4. Dale Frampton (2018 Inductee)
Dale Frampton threw darts for the first time in competition at 13 when Southland Darts selector Warner Ellis, identified his talent. He had been throwing all his life having grown up in a house where his mother had been NZ Womens champion.
After missing out on third grade Rugby team representative selection he took on darts seriously.. He has won multiple Southland and South Island titles and was four times runner up for the New Zealand mens singles title
Multiple national husband and wife team titles with his late wife Margaret, 1978, 89, 92, 93,
He won the inaugural New Zealand Open in 1983, and then won it again in the following year.
1982 and 1990 NZ Mens Pairs winner (with I Macdonald and I Hogg respectively)

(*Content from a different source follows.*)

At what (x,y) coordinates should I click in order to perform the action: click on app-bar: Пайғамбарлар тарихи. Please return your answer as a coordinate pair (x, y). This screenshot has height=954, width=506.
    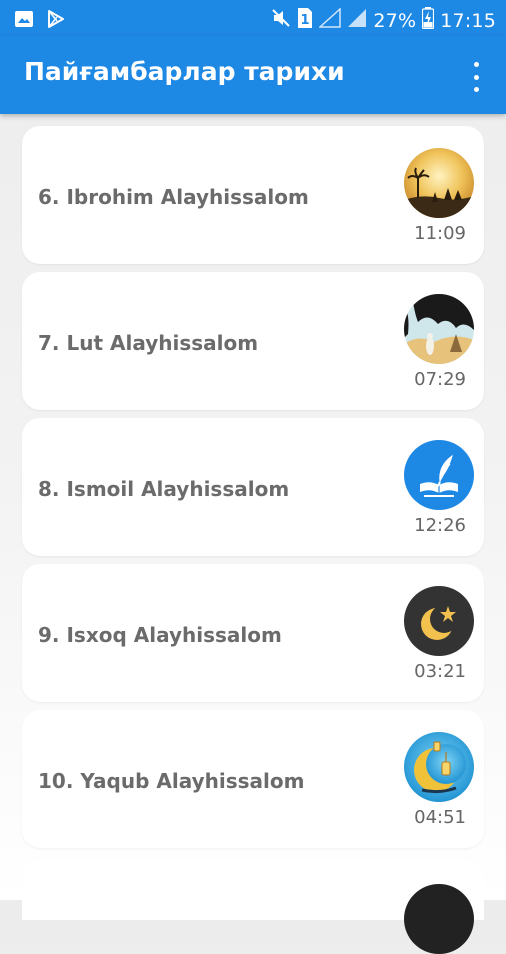
    Looking at the image, I should click on (253, 75). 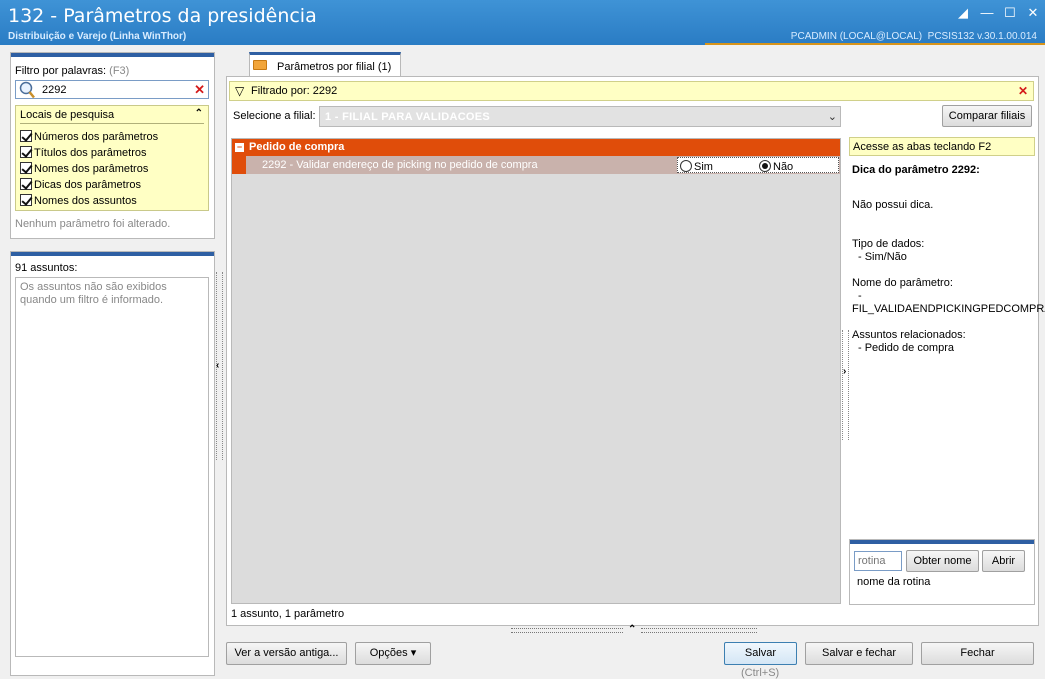 I want to click on filter-search-value: 2292, so click(x=54, y=90).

Ces Purkis Memorial Personality Trophy winner 1983
Frampton and John Wilkie won the Australasian Pairs in 1976, Frampton also coming runners up in the Australasian singles that year and made the Australasian team of eight players (He and Bill Rose representing the Kiwis.)
A member of the WDF World Cup team in Nelson NZ (1981) and (1992) Toronto, finishing a part of the team that came 3rd in 1981.

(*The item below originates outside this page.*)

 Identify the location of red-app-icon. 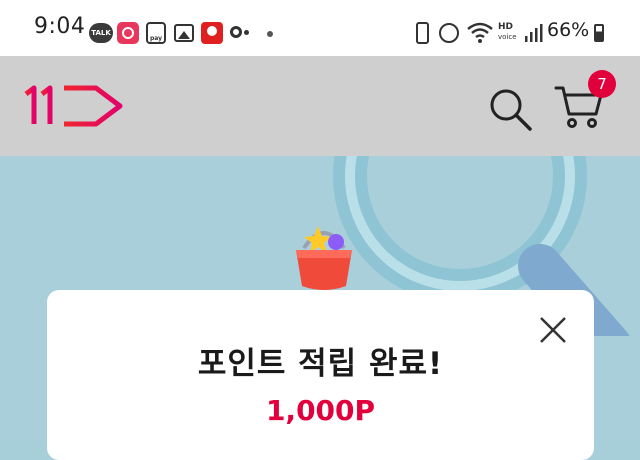
(212, 33). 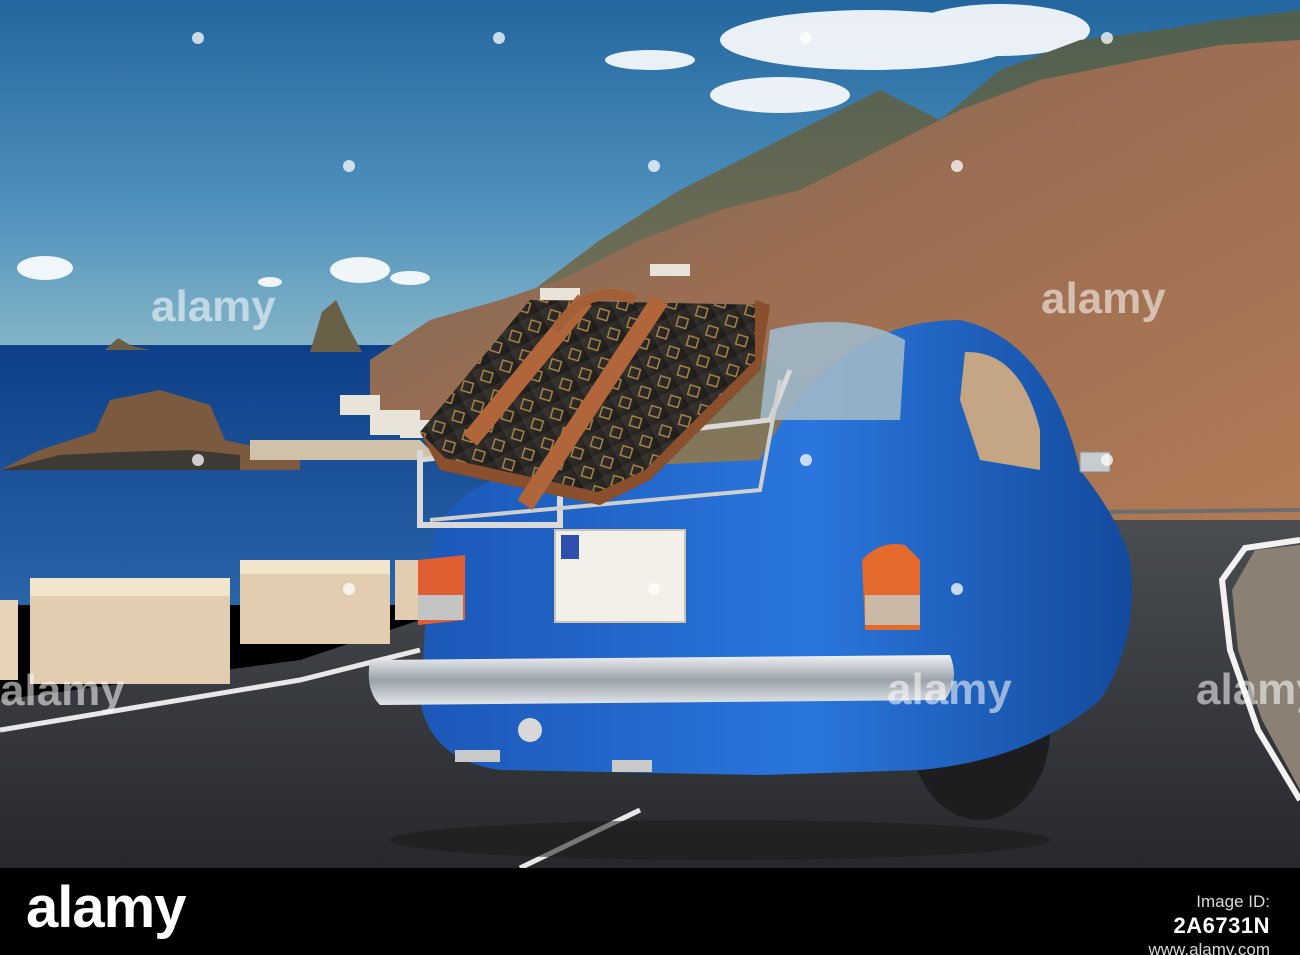 I want to click on image-id-block: Image ID: 2A6731N www.alamy.com, so click(x=1209, y=922).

Dale has been a selector at all levels of darts in New Zealand.
Former President and life member of the Southland Darts Association
Cofounder, Former Director, and honourary ambassador of Dart Players New Zealand. Massively involbed in Clubs New Zealand Darts Association and puts on events to this day in New Zealand.

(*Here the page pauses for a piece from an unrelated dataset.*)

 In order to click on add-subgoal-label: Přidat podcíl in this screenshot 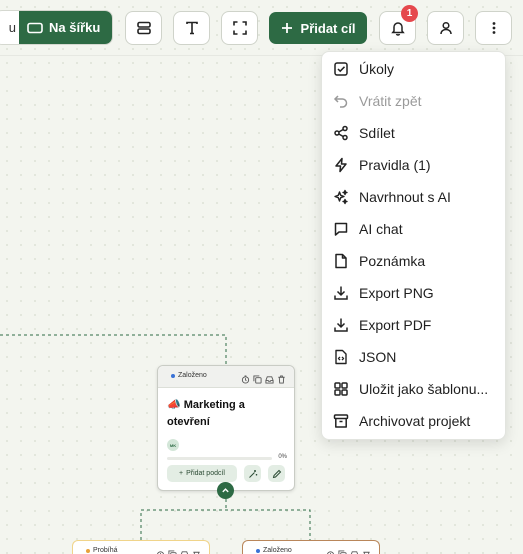, I will do `click(206, 474)`.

5. Ian Dargan (2019 Inductee)
Ian Dargan was born in Cork Ireland
He first learnt about darts when his dad took him down to the pub and had a game, Dargan was hooked! He played around Cork in Ireland and won a few local events.
At the time Irish residents were able to play PDC Pro Tour events in the country and Dargan did so on several occasions, in Kilarney, so was able to play many professionals from the UK.
In 2003 he backpacked around Australia and in 2004 he and a mate won a local pairs title in Melbourne and this kicked off Dargan’s darts in Australia. He joined the DPA and has played across the years, making three semifinals on tour and has made the quarter finals of the Oceanic Masters.
In 2009 he helped found Team Rebel. His first players being Rob Modra and Sean Reid. Dargan and Rebel have seen many players get on the World Championship stage through their support. His aim in helping create Team Rebel was to enable more players to play the game nationally and help see their dreams fulfilled in the game.
Dargan is seen as a players advocate no matter whether they are a member of Team Rebel or not and players and officials all over the country seek out advice. He has also helped put together many tours for professional players to come out here, the first event being Simon Whitlock in 2009, the year he would go on and make the World Final.
Alongside Team Rebel colleagues Pikey and Dela many a stage has been set up by Dargan for darts events across Australia, including all the World Series events in Australia and New Zealand.
Dargan continues to travel to events to help manage players and as he has stepped back from playing as much his time has been put towards identifying young talent and helping them step up to the next level for their darts. His contacts in the UK have been instrumental in some Australian players succeeding in the UK and he is looking to this continuing in the future. He recently started darts 180 and continues to be a big part of Team Rebel so that he can continue to help players play the game at the highest levels.